# Set task
Copy out the lab instructions on trees word for word, in full.

# Passage

╔══

PR2EN13: Trees

Lab materials

Slides: Trees

Lab tasks

This lab has a base task consisting of making two separate programs and comparing the performance of those programs. In addition, it has an advanced task adding a third program to the comparison.

Lab task: linear search vs binary search tree

In the base task, we will create two programs. Both of them will count how many times each name occurred in the data file. For the first program, we will implement a linear search algorithm. For the second one, we will use a binary search tree.

Download the sample applications you will base your lab task on: https://blue.pri.ee/ttu/files/iax0584/aluskoodid/13_trees_samples.zip
Download the lab task data file: https://blue.pri.ee/ttu/files/iax0584/andmefailid/13_trees_random_people_city_data.zip

Follow the step-by-step guide provided.

Requirements

Find all the name combinations (first + last name) in the data file.
Count how many times each name combination occurred in the provided data file
Output the name combinations found
- Note: since we are performance-focused, use a global variable for the FILE pointer in the trees task. Do not reopen the file every time you plan to print a node.
- Use the following output structure:
  <first name> <last name> <count>
Provide two implementations for the same task
- First one will use a dynamically expanding array, using realloc(), to keep track of the names and their occurrence counts
- Second one will use a binary search tree.
Calculate the time it took your program to process the data
- The calculation must at least include reading from the file and creation of the data structure.
- You can also include printing and freeing.
- Results must be comparable – if one program includes freeing in the time calculation, so must the other.
Print the number of unique combinations your program found
- Note: Since we are performance-focused, use a global variable for the counter in the trees task
Your focus should be time efficiency. Leave the name variable in the struct statically declared – e.g. char combinedName[64]

Program 1: Linear search

To start, open up the example_linear.c and familiarize yourself with the code. Try to run it and look at the output.

╚══

# Data lines
╔══

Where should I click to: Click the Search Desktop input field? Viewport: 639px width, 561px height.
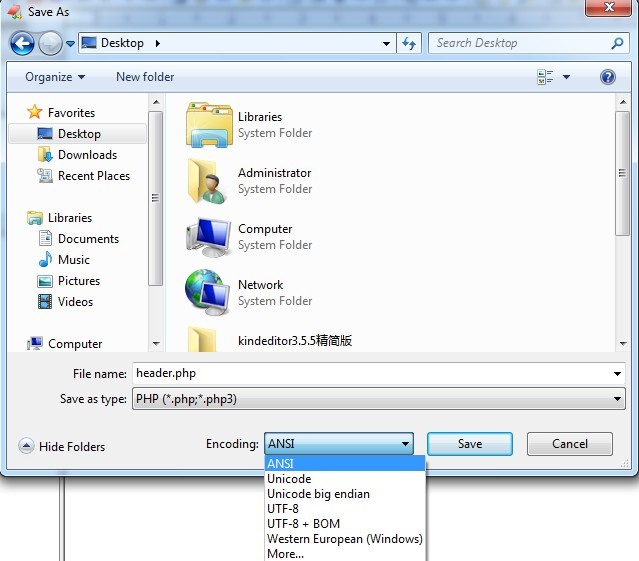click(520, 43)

╚══
╔══

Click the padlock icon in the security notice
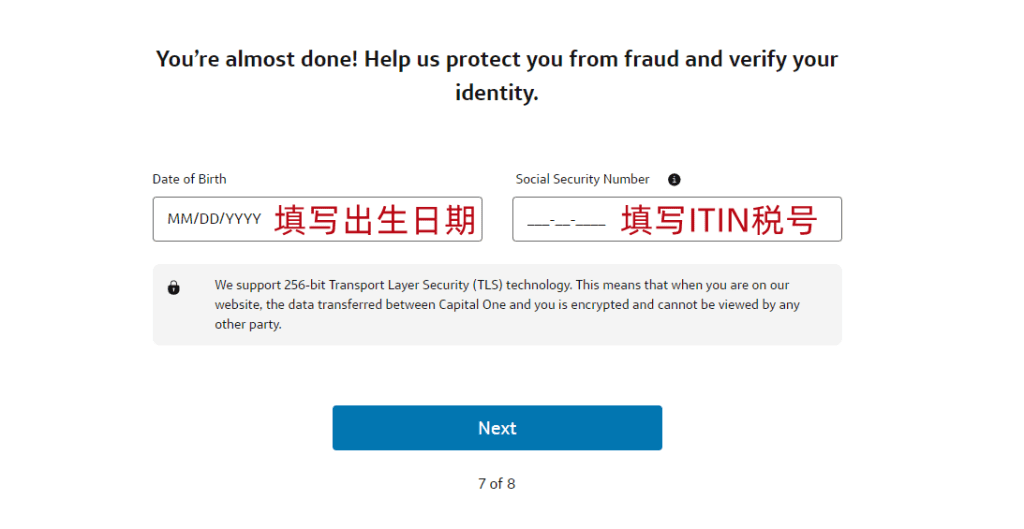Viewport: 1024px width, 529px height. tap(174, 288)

╚══

# Problem solution
PR2EN13: Trees

Lab materials

Slides: Trees

Lab tasks

This lab has a base task consisting of making two separate programs and comparing the performance of those programs. In addition, it has an advanced task adding a third program to the comparison.

Lab task: linear search vs binary search tree

In the base task, we will create two programs. Both of them will count how many times each name occurred in the data file. For the first program, we will implement a linear search algorithm. For the second one, we will use a binary search tree.

Download the sample applications you will base your lab task on: https://blue.pri.ee/ttu/files/iax0584/aluskoodid/13_trees_samples.zip
Download the lab task data file: https://blue.pri.ee/ttu/files/iax0584/andmefailid/13_trees_random_people_city_data.zip

Follow the step-by-step guide provided.

Requirements

Find all the name combinations (first + last name) in the data file.
Count how many times each name combination occurred in the provided data file
Output the name combinations found
- Note: since we are performance-focused, use a global variable for the FILE pointer in the trees task. Do not reopen the file every time you plan to print a node.
- Use the following output structure:
  <first name> <last name> <count>
Provide two implementations for the same task
- First one will use a dynamically expanding array, using realloc(), to keep track of the names and their occurrence counts
- Second one will use a binary search tree.
Calculate the time it took your program to process the data
- The calculation must at least include reading from the file and creation of the data structure.
- You can also include printing and freeing.
- Results must be comparable – if one program includes freeing in the time calculation, so must the other.
Print the number of unique combinations your program found
- Note: Since we are performance-focused, use a global variable for the counter in the trees task
Your focus should be time efficiency. Leave the name variable in the struct statically declared – e.g. char combinedName[64]

Program 1: Linear search

To start, open up the example_linear.c and familiarize yourself with the code. Try to run it and look at the output.